Designing for Coziness
Tanya X. Short, our captain and designer, talks coziness in games!
Last year I attended a game design retreat, and together, a bunch of us game designers (including Jake Forbes, Daniel Cook, Chelsea Howe, Squirrel Eiserloh, Dan Hurd, Anthony Ordon, Joshua Diaz, and me) came up with some guidelines for how to make games feel cozier, whether it’s places or mechanics or even our own work spaces.
I’m sharing them with you here because people often comment to me that they feel like Kitfox games have a warmth to them, and I think part of this is why. We tweak and adjust certain elements to have a certain emotional effect — so that homes feel homey, and friends feel friendly. So if you’re curious about game design, or just want to look under the hood, maybe you’ll find this interesting!

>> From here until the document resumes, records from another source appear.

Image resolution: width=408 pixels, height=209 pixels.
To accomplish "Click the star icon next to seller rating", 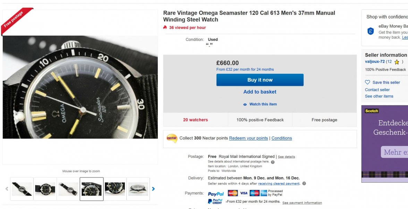I will [397, 62].

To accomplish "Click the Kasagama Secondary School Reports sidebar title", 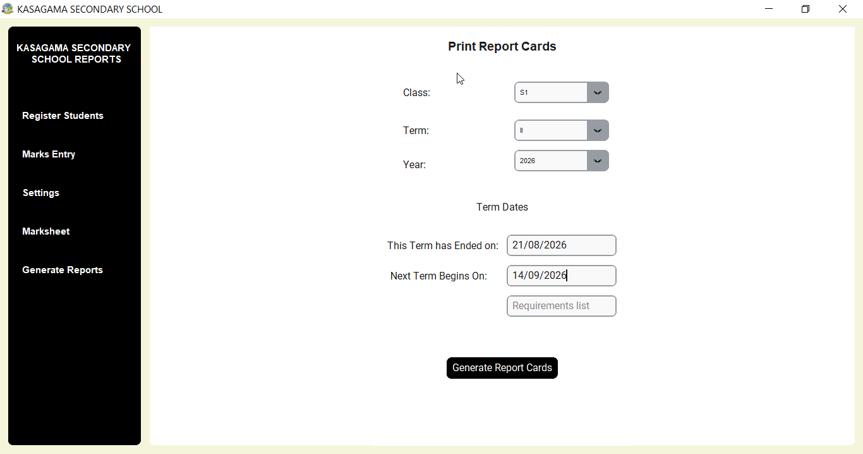I will pyautogui.click(x=74, y=54).
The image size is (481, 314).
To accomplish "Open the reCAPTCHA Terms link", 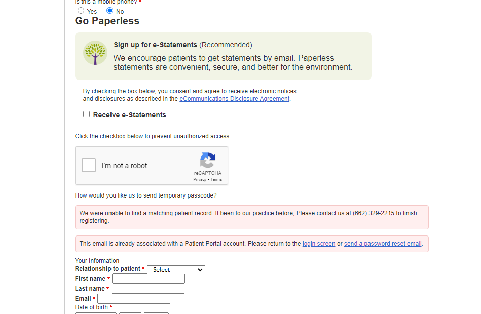I will coord(216,179).
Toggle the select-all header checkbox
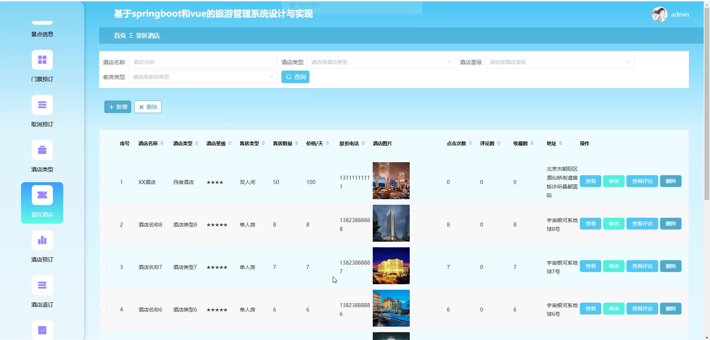 (104, 143)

For the full report we wrote at the retreat, you can read it here.
Popular games such as Animal Crossing or Stardew Valley offer coziness as a core gameplay value proposition to players, while the more stressful core gameplay of Dark Souls or The Legend of Zelda: Breath of the Wild may provide breaks of coziness in select spaces and times to deepen and salve an otherwise stressful player experience with respite between adventures.

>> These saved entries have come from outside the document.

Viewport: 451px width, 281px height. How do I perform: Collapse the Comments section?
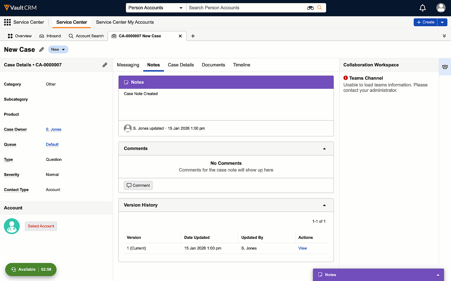(324, 149)
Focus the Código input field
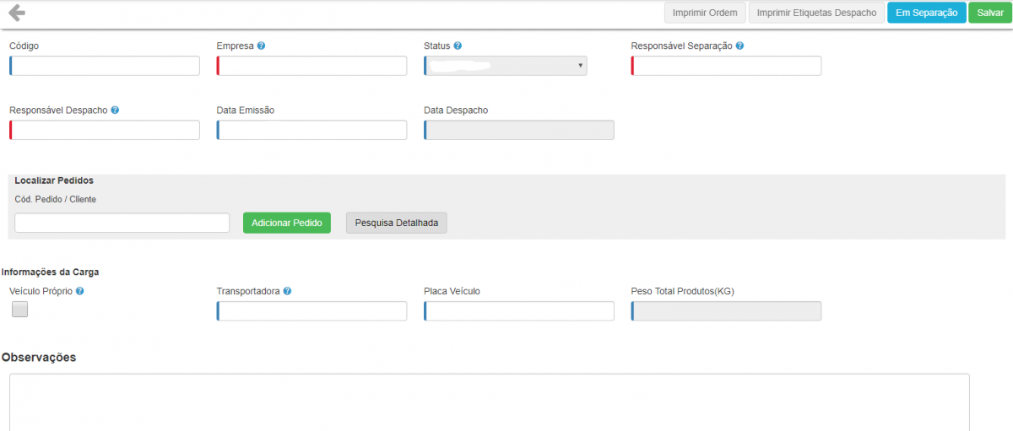 (105, 66)
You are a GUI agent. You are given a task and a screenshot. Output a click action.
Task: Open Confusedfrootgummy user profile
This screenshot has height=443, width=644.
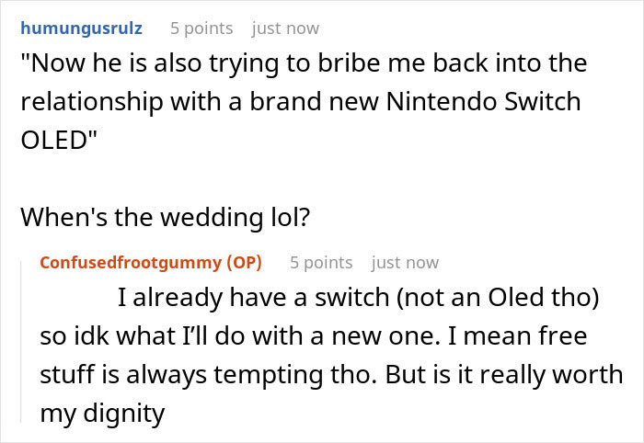131,263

Coziness refers to how a game evokes the fantasy of safety, abundance, and softness:
- Safety: risk and danger (physical, emotional, social) are minimized.

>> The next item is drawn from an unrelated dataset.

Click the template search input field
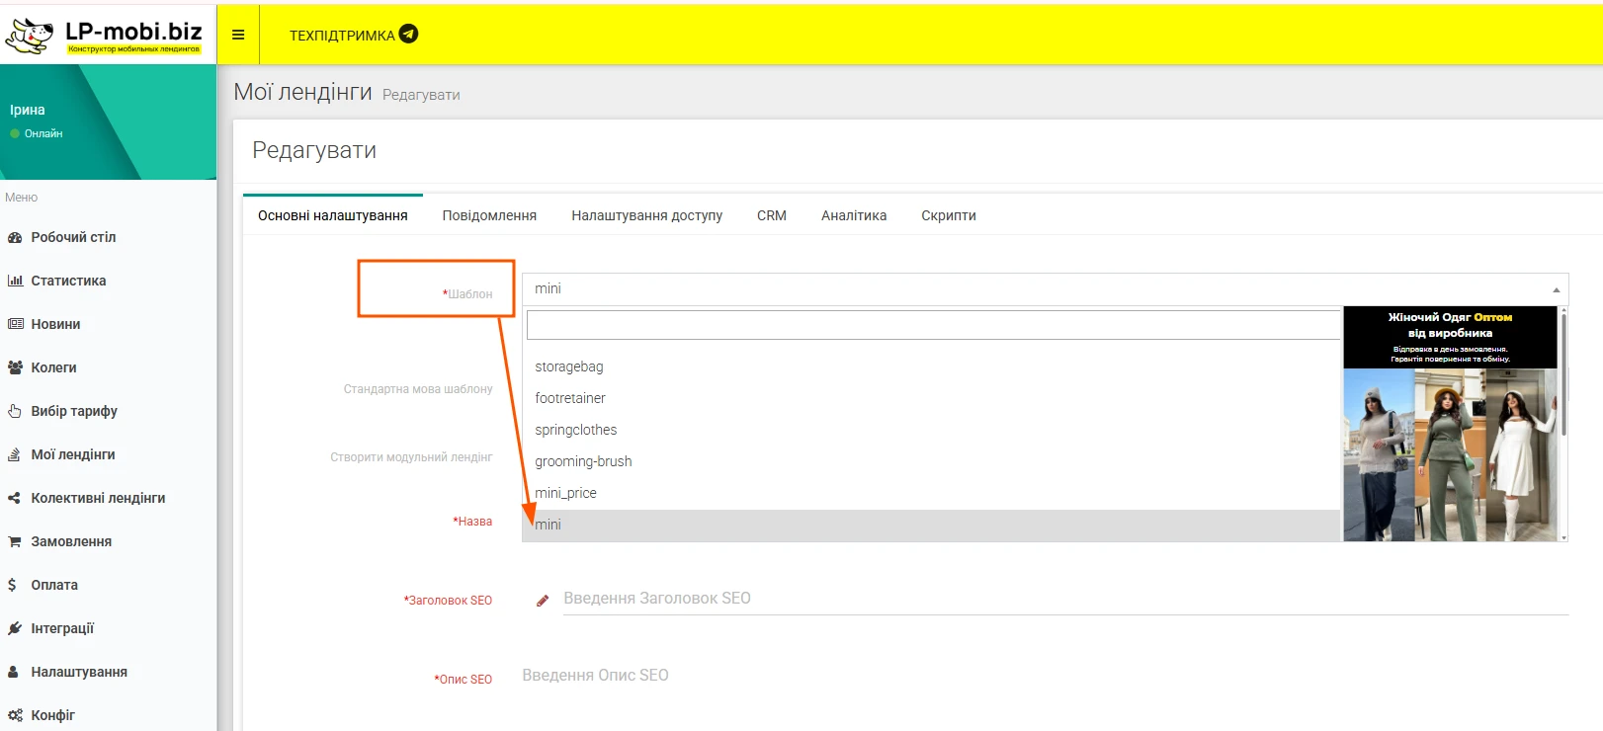 pos(933,325)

- Abundance: lower-level needs are met and nothing is lacking or pressing.
- Softness: stimuli are gentle and comforting, reducing stress.
Each of these aspects of coziness reinforce each other, such that a game (or section of a game) centering safety, abundance, and softness will often also encourage intimacy of space and emotion, with a slower pace, implying authenticity, sincerity, and humanity.
Aspects which may negate coziness include extrinsic rewards, dangers or threats, responsibility, distractions, intense stimulus, vast distances, non-consensual social situations, confinement, deception, and opulence. These same negating elements can be used to enhance coziness if they are safely outside the player’s defined cozy space (spatial, emotional, etc) by providing contrast and juxtaposition. For example, cold rain against a window emphasizes the warmth of a reading nook without threatening to disrupt it. If that same cold rain was blowing through a broken window, the scene would no longer be cozy.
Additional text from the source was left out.